Given request ▸
Reproduce verbatim the stretch of the court-voting text below that opens with the words containing "The Court has" and closes with "portrays these trends.".

Text ▸
——————————

Chief Justices Laskin and McLachlin also exhibit high levels of dynamic policy change from court to court. McLachlin, in particular, maintained an average position, yet remained fluid from one natural court to the next, which might suggest strategic action on her part. Wetstein and Ostberg (2005) find that Dickson, Lamer and McLachlin showed strategic action by being less likely to dissent after becoming Chief Justice, which corresponds with the evidence presented here. Consistent with Alarie and Green (2009b) and Ostberg and Wetstein (2007), Iacobucci remains consistent as a centrist over time. In contrast, L'Heureux-Dubé begins her career with low levels of support for criminal defendants, and moves further to the right during her career. Figure 2 shows a downward trend in actual support scores coinciding with Conservative party justices dominating the Court in the 1990s, which includes L'Heureux-Dubé’s tenure. Most interestingly, issue change rather than policy change, corresponds with the majority justices’ political party affiliation.

Table 3 displays the findings for tax cases. Column 3 shows the actual proportion of decisions favouring the government in tax cases.

Table 3. Tax cases

The Court has been deferential to the government in tax suits with most periods favouring government entities at over 50 per cent and several periods at over 60 per cent. Only in 1990–2005 does that number dip below 50 per cent. In comparison, the adjusted support scores across periods are not as stark in their differences. The early court periods are not as pro-government as it first appears which suggests that later courts are only slightly more pro-claimant than earlier courts. Figure 3 better portrays these trends.

——————————

Given material ▸

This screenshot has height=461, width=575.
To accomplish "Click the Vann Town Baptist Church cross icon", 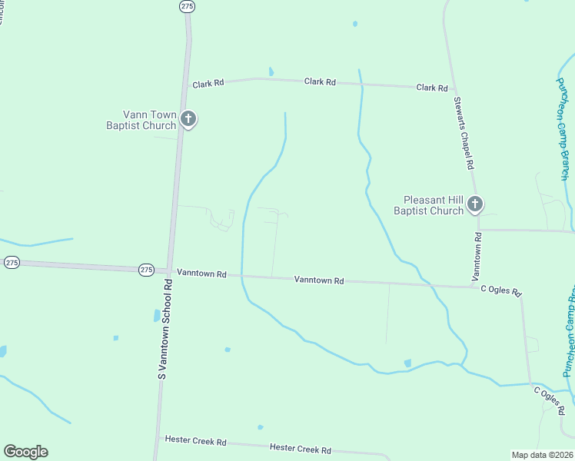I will click(x=188, y=119).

——————————

The reply ▸
The Court has been deferential to the government in tax suits with most periods favouring government entities at over 50 per cent and several periods at over 60 per cent. Only in 1990–2005 does that number dip below 50 per cent. In comparison, the adjusted support scores across periods are not as stark in their differences. The early court periods are not as pro-government as it first appears which suggests that later courts are only slightly more pro-claimant than earlier courts. Figure 3 better portrays these trends.